成熟したスタートアップエコシステムの「裏」に
グローバル企業の存在

前回の連載でもお伝えした通り、イスラエルでは、グローバル企業は、紛れもなくスタートアップのエコシステムの一員である。そうした企業は、スタートアップ支援とスタートアップ買収の両方を行っている。

 その代表格、マイクロソフトは今年に入って、N-Trig社、 Equivio社、Adallom社、FieldOne社、Secure Islands社とすでに5社を買収(総額614億円)。グーグルもpulse.io社、Timeful社を買収している(買収額はいずれも非公開)。ただ、両社とも企業買収だけでなく、スタートアップ支援にも積極的で、マイクロソフトはこれまで60社以上、グーグルはグーグルキャンパス・テルアビブを構え、30社程度を支援してきている。

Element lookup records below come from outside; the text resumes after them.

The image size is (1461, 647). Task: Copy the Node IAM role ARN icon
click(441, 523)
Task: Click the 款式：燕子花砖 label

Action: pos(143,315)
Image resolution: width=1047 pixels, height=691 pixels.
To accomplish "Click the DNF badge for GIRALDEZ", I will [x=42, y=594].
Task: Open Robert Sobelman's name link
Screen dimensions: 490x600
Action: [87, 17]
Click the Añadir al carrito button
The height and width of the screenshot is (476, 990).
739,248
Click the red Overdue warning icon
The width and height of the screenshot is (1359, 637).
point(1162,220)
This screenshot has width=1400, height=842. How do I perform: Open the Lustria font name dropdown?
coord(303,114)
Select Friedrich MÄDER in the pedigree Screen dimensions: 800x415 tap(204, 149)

 現地にR&Dの拠点を持たない企業はこうした戦略を取れないので、企業買収を通じて進出するケースがほとんどである。今年、企業買収を通じて、イスラエルへ進出したグローバル企業を挙げると、アマゾンは Annapurna Labs 社、ペイパルはCyActive 社、ドロップボックスはCloudOn 社、電通は子会社の電通イージスネットワークを通じabaGada Internet 社を、それぞれ買収し進出を果たしている。

 M&Aを経ずに、R&D拠点設立を設立した企業は、中国のシャオミ(Xiaomi)が子会社を設立。日本は、村田製作所が進出を果たしている。村田製作所では、11月末にIoTに特化したハッカソンも開催する。